Bolsonaro transformou a imprensa em comentarista do bolsonarismo. Por Moisés Mendes

Atualizado em 4 de outubro de 2020 às 8:32
Cínico e desarticulado, Bolsonaro se recusa a dar coletiva porque é “acusado de agredir a imprensa”. Foto: Reprodução/Twitter

Publicado originalmente no blog do autor

Somos todos – jornalistas, analistas políticos e palpiteiros de redes sociais – comentaristas dos desatinos e das bobagens de Bolsonaro e dos que estão no seu entorno.

Os jornalistas passam o dia de tocaia para pegar uma gafe, uma fala, uma crueldade de Bolsonaro.

Há poucos dias, Bolsonaro assinou uma lei de proteção aos animais. A imagem do evento foi a cena em que ele não conseguia pegar um cachorro e uma caneta ao mesmo tempo.

No dia seguinte, Bolsonaro disse em São José do Egito, em Pernambuco:

“Vamos caprichar para escolher prefeito e vereador, vamos escolher gente que tenha Deus no coração, que tenha na alma patriotismo e queira de verdade o bem do próximo. Deus, pátria e família”.

E todos saíram a comentar que esse é o lema do integralismo. Bolsonaro seria um neointegralista. Mesmo que saibam que Bolsonaro é incapaz de saber o que foi o integralismo.

Bolsonaro é o fascista que não tem base teórica de nada, muito menos de gestos e ações que sustentam o próprio fascismo. Bolsonaro não tem como saber quem foi Plínio Salgado.

Mas alguém disse a Bolsonaro que ele deveria dizer uma frase de inspiração integralista, para confundir a imprensa, e ele decorou a frase que remete ao fascismo nacional do século 20.

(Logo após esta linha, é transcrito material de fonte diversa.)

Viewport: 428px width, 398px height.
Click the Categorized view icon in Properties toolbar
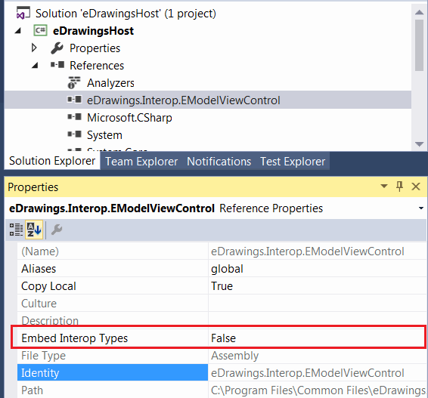point(16,230)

Amanhã, Bolsonaro soltará mais uma besteira e todos (inclusive eu) estarão a postos para comentar a bobagem de Bolsonaro. O jornalismo dá sentido e emoldura o que Bolsonaro diz.

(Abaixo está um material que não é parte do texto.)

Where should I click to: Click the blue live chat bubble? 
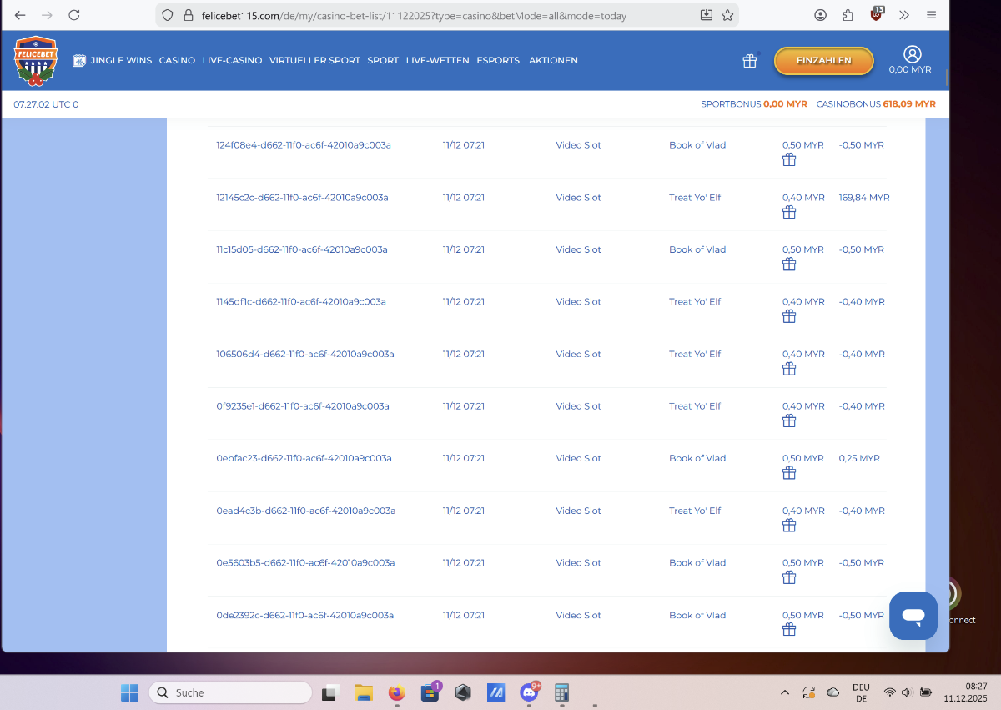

Até os políticos são comentaristas das atitudes de Bolsonaro. Nunca os políticos de esquerda comentaram tanto as falas e os atos de alguém da direita como acontece agora. Apenas comentam, há pouco o que fazer.

Usamos todos os adjetivos, que apenas se repetem. Todas as palavras depreciativas, todas frases que projetam ordens e desejos morais. Tudo o que expressa a repulsa por Bolsonaro já foi dito.

Não há uma vitória a comemorar como reação consequente da imprensa, da política ou das instituições em relação à devastação promovida por Bolsonaro. Nenhuma. A democracia é hoje a capacidade de comentar o que a extrema direita faz.

Não é nem mesmo a capacidade de articular reações. Somos todos mobilizados para o espanto e a indignação, o que não significa quase nada. Esse é nosso limite.

Bolsonaro, o Trump infectado e todos os líderes da extrema direita sabem que o truque é dizer e fazer besteiras. É falar de Deus, do diabo e do comunismo e manter as pessoas ocupadas com seus medos, suas frustrações e suas ignorâncias.

A extrema direita tem o controle dos mecanismos de manipulação do desalento e dos déficits de educação, de informação, de discernimento, de inteligência básica.

Eles descobriram que é fácil orientar e produzir temores, ódios e ressentimentos. Os que tentam se opor a essa destruição não têm efetividade.

São minoritários no Ministério Público e no Judiciário. Perdeu-se a capacidade de articulação de partidos, sindicatos e universidade. Os estudantes nem tentam ser efetivos.

Bolsonaro nos transformou em meros observadores do que ele faz ou deixa de fazer.

Será sempre assim? Dizem que não, porque também essa seria uma situação transitória. Mas não há consolo nessa constatação acaciana.

Todas as situações, em todas as áreas, em todos os tempos, com exceção da morte, são transitórias. A ditadura foi transitória por mais de duas décadas. Desta vez pode ser pior.